**Goal:** Rewrite the lines starting with the line that contains "This screenshot has" and going on through the line that contains "click(1124, 226)", putting "Expand" in place of "Collapse" and keeping everything else the same.
* Start Material to process *
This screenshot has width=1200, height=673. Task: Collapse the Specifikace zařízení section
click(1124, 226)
* End Material to process *
* Start Material to process *
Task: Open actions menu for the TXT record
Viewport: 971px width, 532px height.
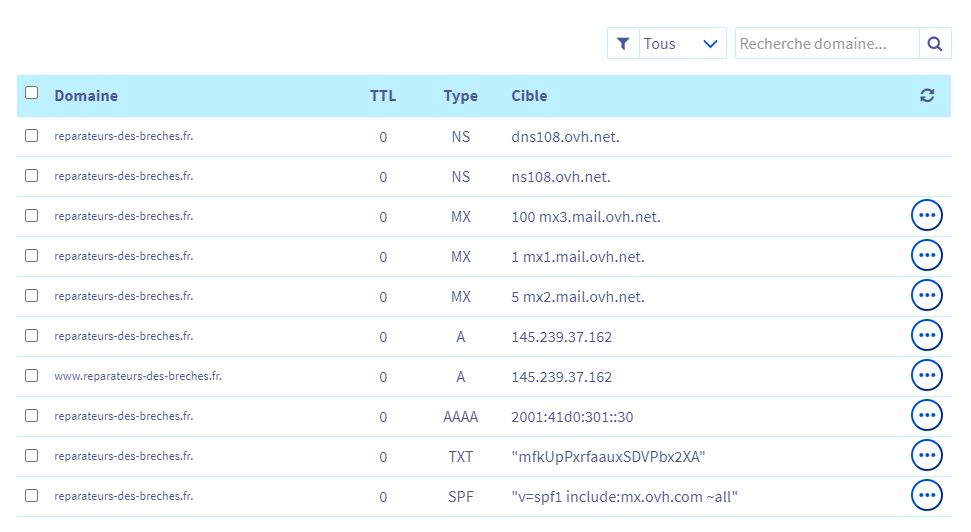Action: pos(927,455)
* End Material to process *
**Completed task:**
This screenshot has width=1200, height=673. Task: Expand the Specifikace zařízení section
click(1124, 226)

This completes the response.